# [Prompt]
Transcribe, starting at the line with "The height and width of the screenshot is (759, 1200)." and ending at the line with "You are a computer-use", every line of the material below exactly, but leave out the pictures and anything outside that span.

Start of The records

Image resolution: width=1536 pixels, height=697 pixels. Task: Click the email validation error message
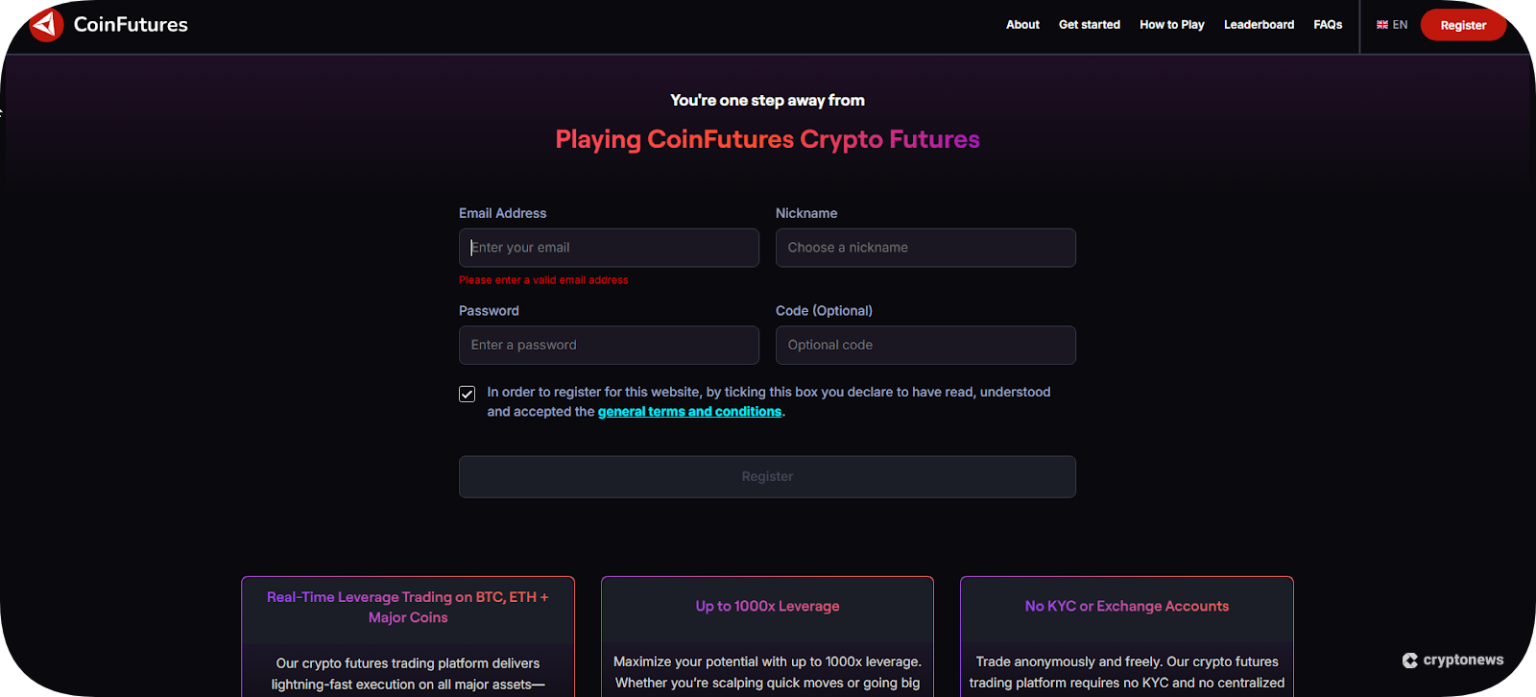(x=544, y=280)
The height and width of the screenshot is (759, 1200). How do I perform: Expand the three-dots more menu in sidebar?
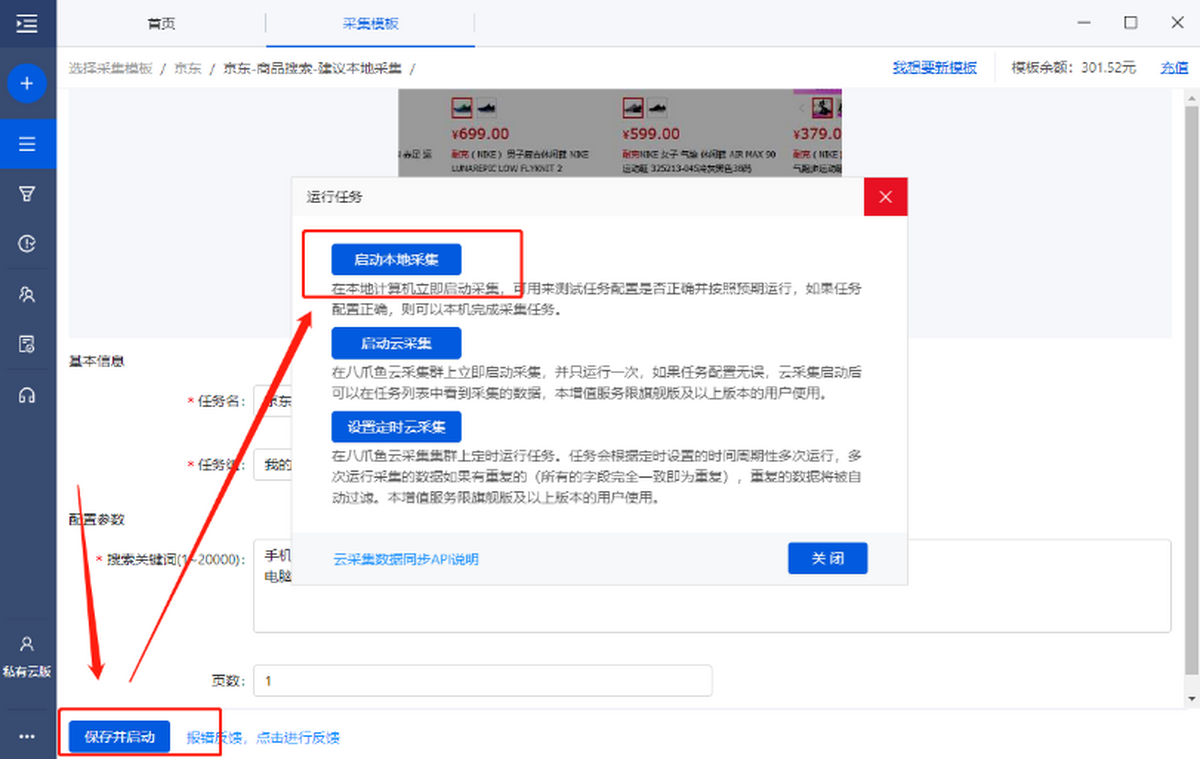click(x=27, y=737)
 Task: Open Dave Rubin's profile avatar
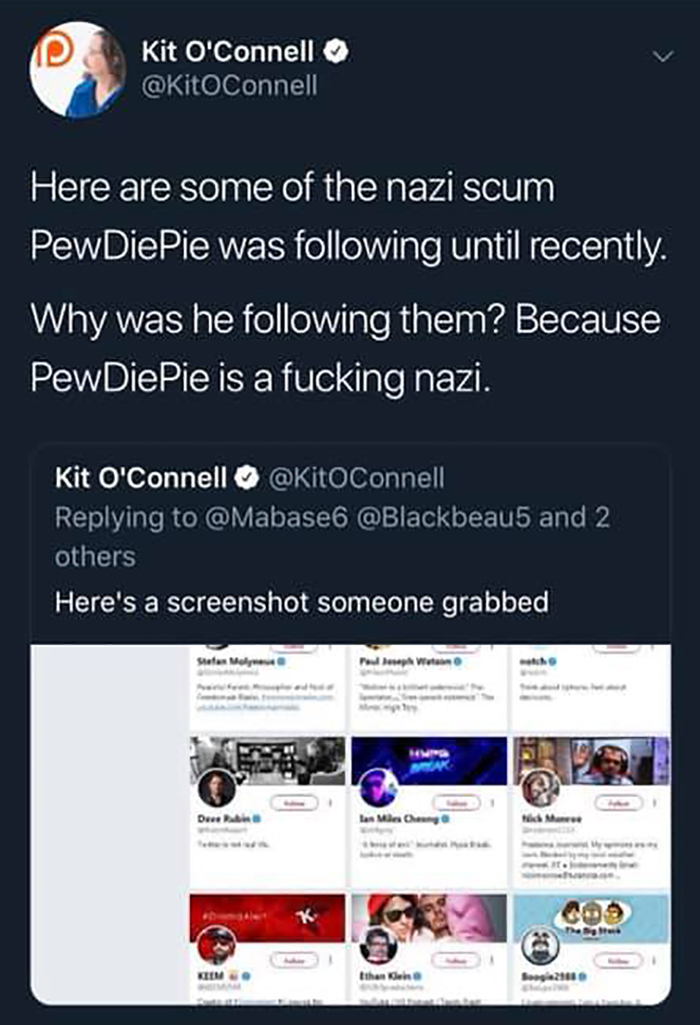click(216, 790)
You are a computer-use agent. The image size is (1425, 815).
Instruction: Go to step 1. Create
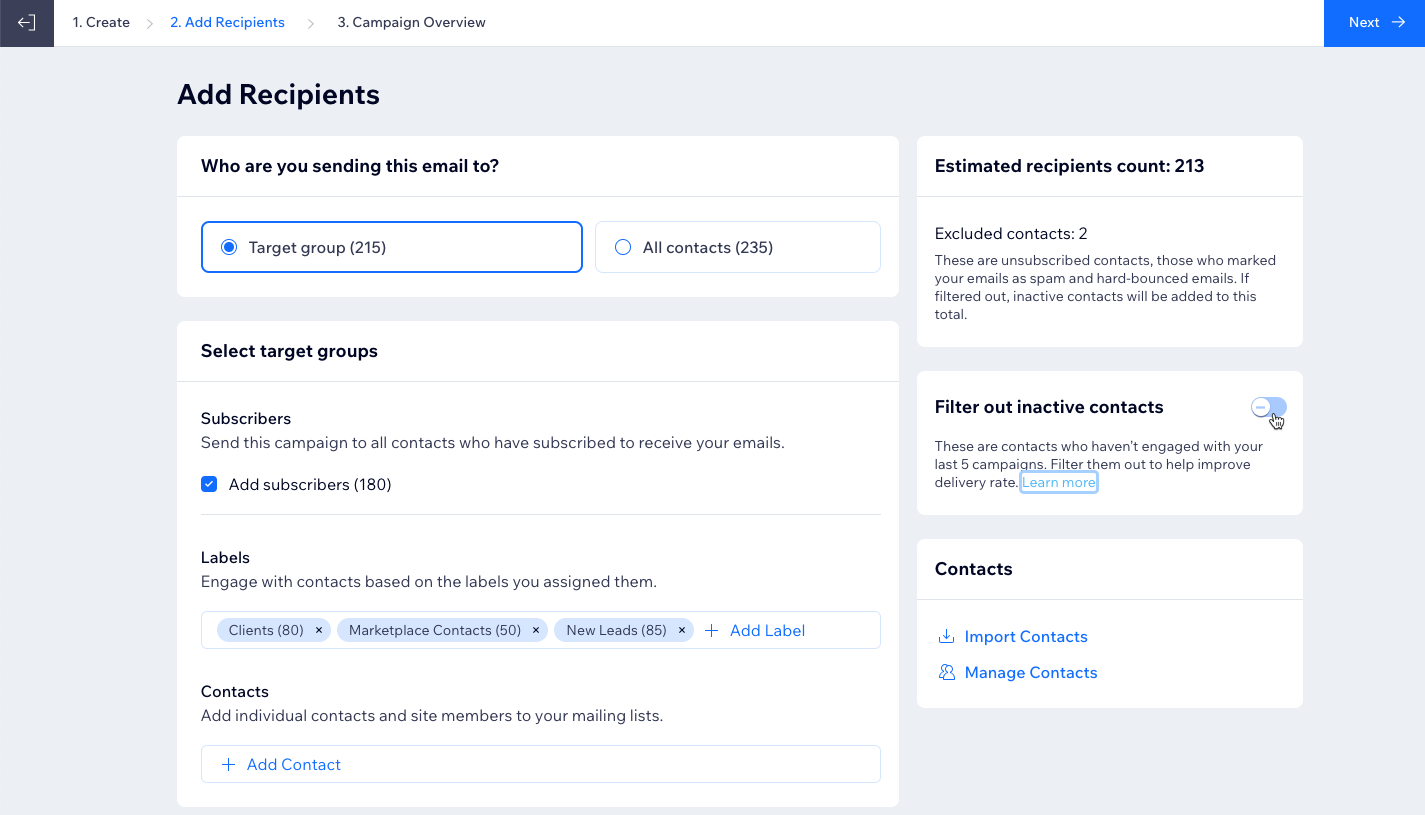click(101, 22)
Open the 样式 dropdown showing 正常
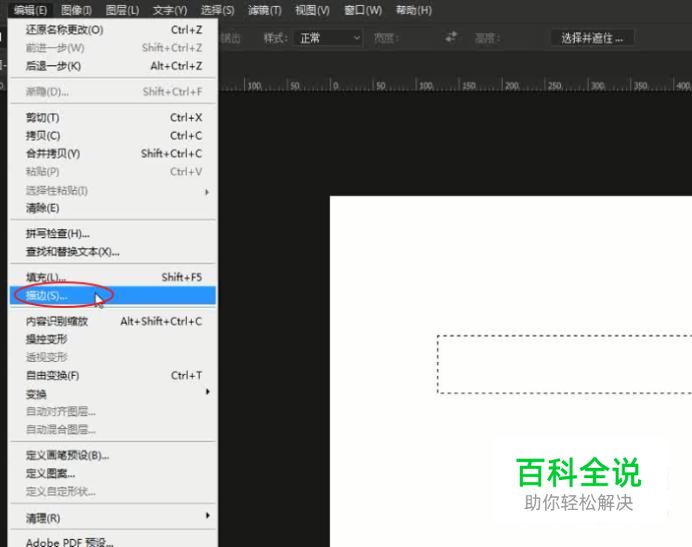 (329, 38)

End of The records
Start of The records

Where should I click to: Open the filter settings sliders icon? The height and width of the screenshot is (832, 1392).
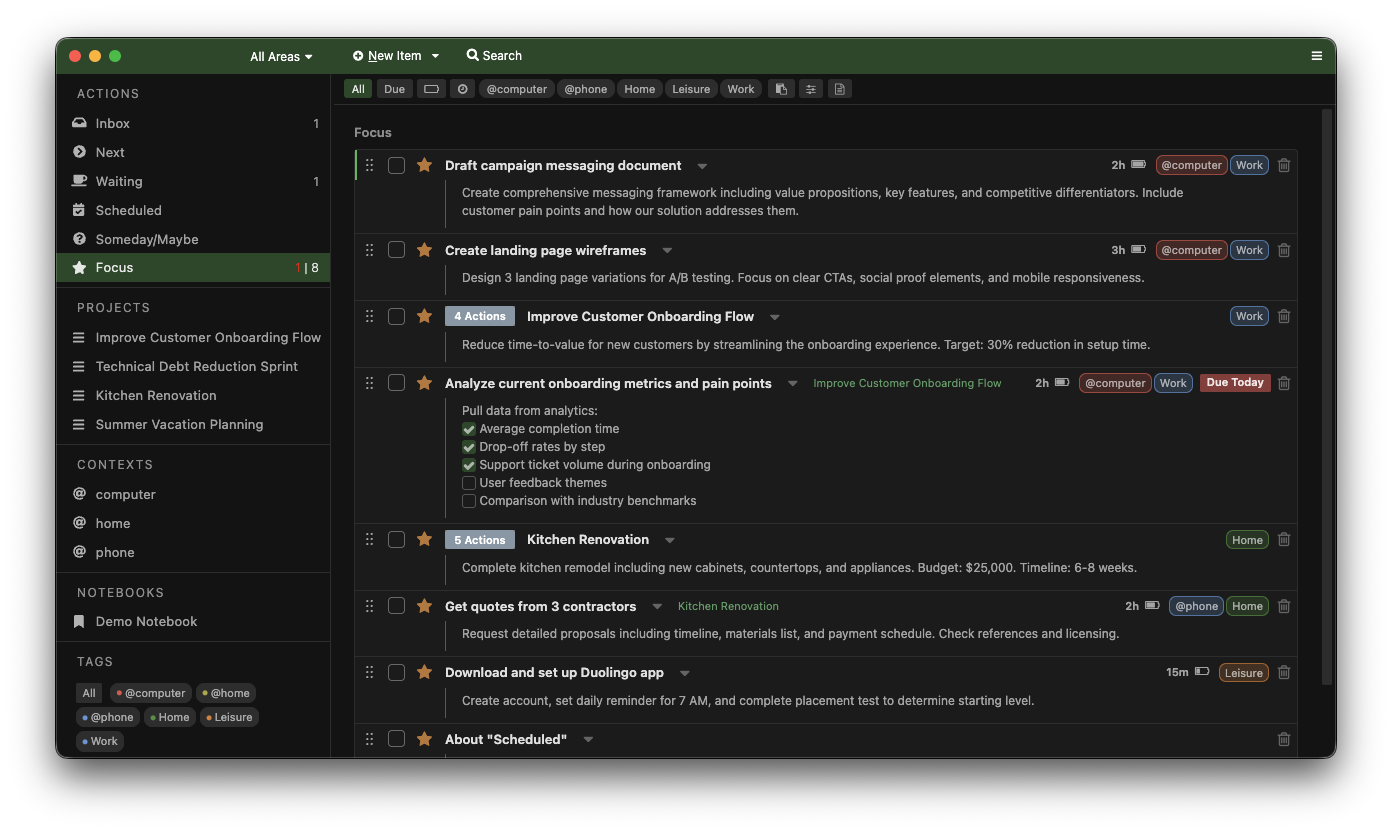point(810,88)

End of The records

# [Reply]
The height and width of the screenshot is (759, 1200). How do I perform: Expand the three-dots more menu in sidebar?
click(x=27, y=737)
 Task: Open Dave Rubin's profile avatar
click(216, 790)
You are a computer-use agent. The image size is (1425, 815).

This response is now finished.